Bay State Newspaper Co.
- Industry: Newspapers
- Founded: May 1, 1991
- Defunct: January 11, 1996
- Fate: Dissolved into parent
- Successor: Community Newspaper Company
- Headquarters: Somerville, Massachusetts United States
- Key people: William P. Dole, former owner Donald Morse, publisher
- Products: Weekly newspapers in three cities north of Boston
- Parent: Fidelity Investments

= Bay State Newspaper Company =

American weekly newspaper publisher

Bay State Newspaper Company, based in Somerville, Massachusetts, United States, was a publisher of weekly newspapers in suburbs north of Boston. It was formed in 1991 by Fidelity Investments after it bought Dole Publishing from its longtime owner, William P. Dole.

Bay State Newspaper was folded into the Metro Unit of Fidelity's Community Newspaper Company in 1996. CNC is now owned by GateHouse Media.

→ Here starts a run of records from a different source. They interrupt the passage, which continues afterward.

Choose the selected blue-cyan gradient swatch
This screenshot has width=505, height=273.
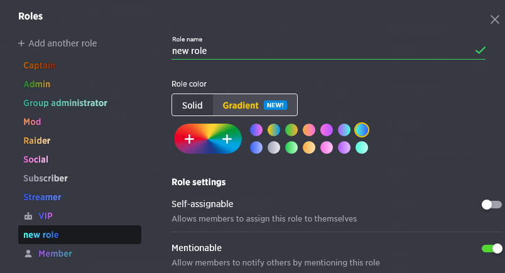[362, 130]
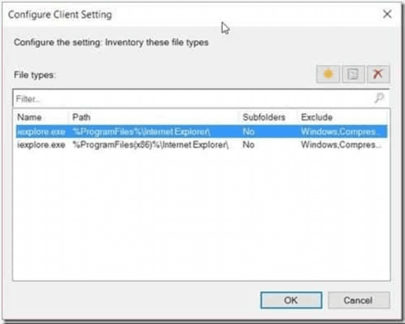Click the Subfolders column header
This screenshot has width=405, height=324.
coord(264,117)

Bay State's properties were assembled by the Dole family, which ran the Cambridge Chronicle from the 1930s to early 1990s. The Chronicle, newspaper of record for the city of Cambridge, has published since 1846 and, under the Doles, was combined with the rival Cambridge Sun.

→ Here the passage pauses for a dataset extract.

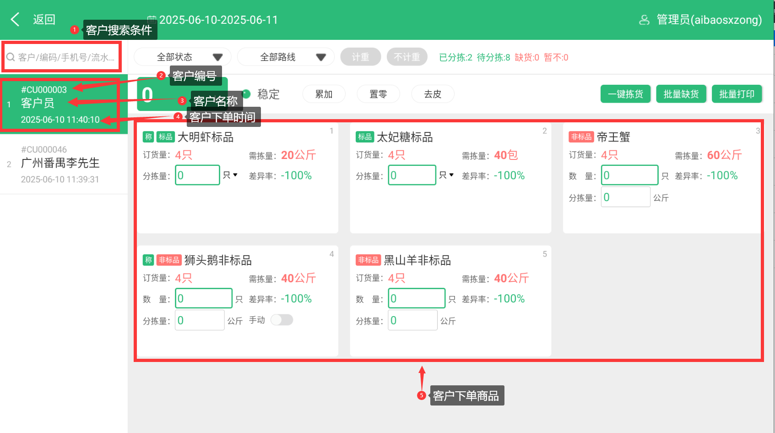This screenshot has height=433, width=775.
Task: Click the search magnifier icon
Action: tap(11, 57)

The Doles also acquired the main weeklies in two other suburban cities north of Boston, as well as printing other publications (such as shoppers).

== Properties ==
At the time of its sale to Fidelity in 1991, Dole Publishing (renamed Bay State Newspaper Co.) consisted of three weeklies, all in Middlesex County, Massachusetts and also the Merrimack Valley Advertiser which published in Tewksbury, Wilmington, Billerica, Chelmsford, and part of Westford.:

- Cambridge Chronicle of Cambridge (founded 1846)
- Somerville Journal of Somerville
- Watertown Press of Watertown

All of these papers still publish as part of CNC's Metro Unit. Bay State also published a shopper serving the Lowell area, called the Merrimack Valley Advertiser. That publication was later converted to two Advertiser weeklies in Tewksbury and Wilmington, now published by CNC's Northwest Unit as The Tewksbury Advocate and The Wilmington Advocate.